Denn KI kann mittlerweile nicht nur Text-to-Video, also auf Grundlage eines Befehls ganze Videoszenen erstellen. Es ist jetzt schon möglich, ein Video in eine Vielzahl von Sprachen übersetzen zu lassen. Damit wir uns richtig verstehen: Ein Video, in dem jemand spricht, wird nicht einfach in den Untertiteln übersetzt, sondern die Person spricht in dem Video selbst, mit der eigenen Stimme und den korrekten Lippenbewegungen.

Bei einem Vortrag in Österreich spielte ich ein Video von mir selbst ab. In dem kurzen Film begrüßte ich die Teilnehmenden in etlichen Sprachen. Ich konnte nicht anders, als die Reaktionen darauf auf der nächsten Präsentationsfolie mit einem umgangssprachlichen Ausruf aus dem Englischen vorauszuahnen: WTF!? Übersetzen wir dies mit einer leichten Abschwächung: Was zum Teufel!?

Wie immer, wenn eine Entwicklung rasend schnell voranschreitet, ist es schwer zu analysieren, an welcher Stelle man sich befindet. Ich denke, wir sind am Anfang. An einem faszinierenden Anfang zwar, aber dennoch an einem Anfang.

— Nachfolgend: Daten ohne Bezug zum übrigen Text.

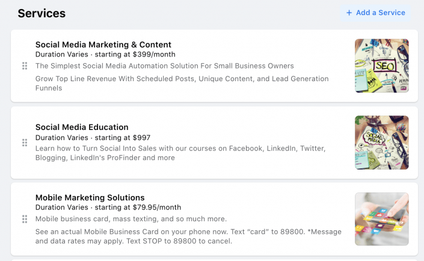Open the SEO sticky-notes thumbnail image
Viewport: 424px width, 261px height.
coord(382,66)
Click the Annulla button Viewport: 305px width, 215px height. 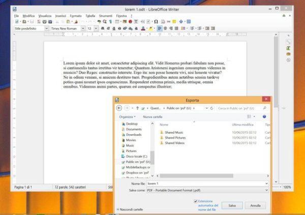(255, 205)
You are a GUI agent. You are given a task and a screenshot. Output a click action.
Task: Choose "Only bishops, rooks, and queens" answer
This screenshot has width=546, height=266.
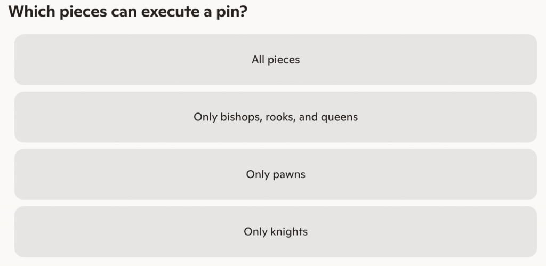[276, 117]
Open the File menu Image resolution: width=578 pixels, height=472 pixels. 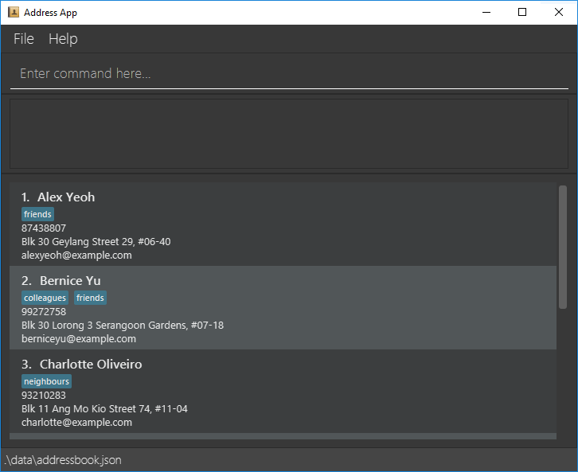(x=24, y=39)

Brauchen wir noch Fremdsprachenunterricht?

Für den Bereich Sprache und Übersetzung erklärt Hochschulprofessor und "Spiegel"-Kolumnist Christian Stöcker die Entwicklung in seiner Kolumne mit dem bezeichnenden Titel "Die Sprachbarriere fällt". Die dort angesprochenen Übersetzungstools DeepL und Google Translate kennt jede Lehrkraft, aber hier geht es noch weiter: "Die – nahe! – Zukunft der Kommunikation in fernen Ländern oder mit Menschen aus fernen Ländern wird sich deshalb so ähnlich anfühlen wie simultan übersetzte Interviews jetzt: Man hört den Originalton und mit leichtem Zeitversatz die Übersetzung, möglicherweise sogar in einer ähnlichen Stimmlage."

Was sich grundsätzlich wie eine schöne, neue Welt anhört, ist der KI-Moment für die Sprache. Gerade in der Schule. Denn Schülerinnen und Schüler, die besser als ihre Lehrkräfte sprechen können, sind das eine. Ein Simultanübersetzer im Ohr stellt die Frage nochmals neu, ob es Sprachunterricht überhaupt noch braucht.

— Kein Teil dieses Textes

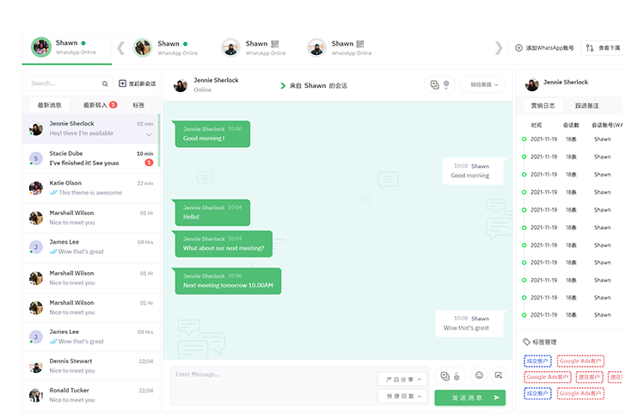This screenshot has width=644, height=414.
Task: Expand the 产品分享 product share menu
Action: (x=402, y=380)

Eine Antwort könnte sich auf die Argumentation des Faches Latein stützen: Das Erlernen der Sprache als hohes Bildungsgut für jene, die die Machart und Geschichte unserer Kommunikation interessiert. Ob dieses Argument weit trägt, ist die Frage. Denn wir leben jetzt schon in einer Zeit, in der die meisten jungen Leute Bildung als eine von der Wirklichkeit abgekoppelte Pflichtübung sehen. Natürlich hat das Lateinlernen noch einen weiteren Effekt. Schüler lernen dabei oft mehr über die Struktur von Sprache als in jedem anderen Fach.

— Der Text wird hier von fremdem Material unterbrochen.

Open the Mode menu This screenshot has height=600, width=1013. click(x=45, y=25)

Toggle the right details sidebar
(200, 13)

Schule muss sich mit KI verändern

Interessanter ist da schon der Gedanke daran, was Sprachenunterricht auch jetzt schon ist: ein Zugang zur Kultur. Denn wer meint, dass er mit der deutschen Übersetzung des Wortes "Nein!" schon alles über diese Reaktion gelernt hat, wird in englischsprachigen Regionen der Welt eines Besseren belehrt. Dass ein Nein unangebracht ist und durch ein "Ja, ich verstehe, aber …" ersetzt werden sollte, wenn man als Deutscher nicht als völlig unhöflich gelten will, ist ein Teil von Sprachkultur, den Schule verstärken sollte. Und schon seit Jahren verstärkt. Denn das sollte man anerkennen: Der Bereich Sprache mit einem sich seit Jahren verstärkenden Schwerpunkt auf Kommunikation und Kultur ist zum Beispiel im Fach Englisch einer der wenigen, in denen Deutschland auch im internationalen Vergleich sehr gut dasteht.

Dass dies auch mit den angesprochenen Medienwelten zu tun hat, muss Schulen nicht grämen, sondern sollte vielmehr ein Hinweis darauf sein, wie Schule sich verändern muss: Indem sie das, was da ist und noch kommt, integriert. Keine Angst davor hat, dazuzulernen. Und die Schwerpunkte verlagert. Das Gute (oder je nachdem auch das Schlechte) in Bezug auf den KI-Moment der Sprache ist: Eine Veränderung ist alternativlos, da sie geschieht und weiter geschehen wird. Die Klassentür zu schließen, ist keine Option. Sonst schafft man sich selbst ab. Und das wäre doch schade.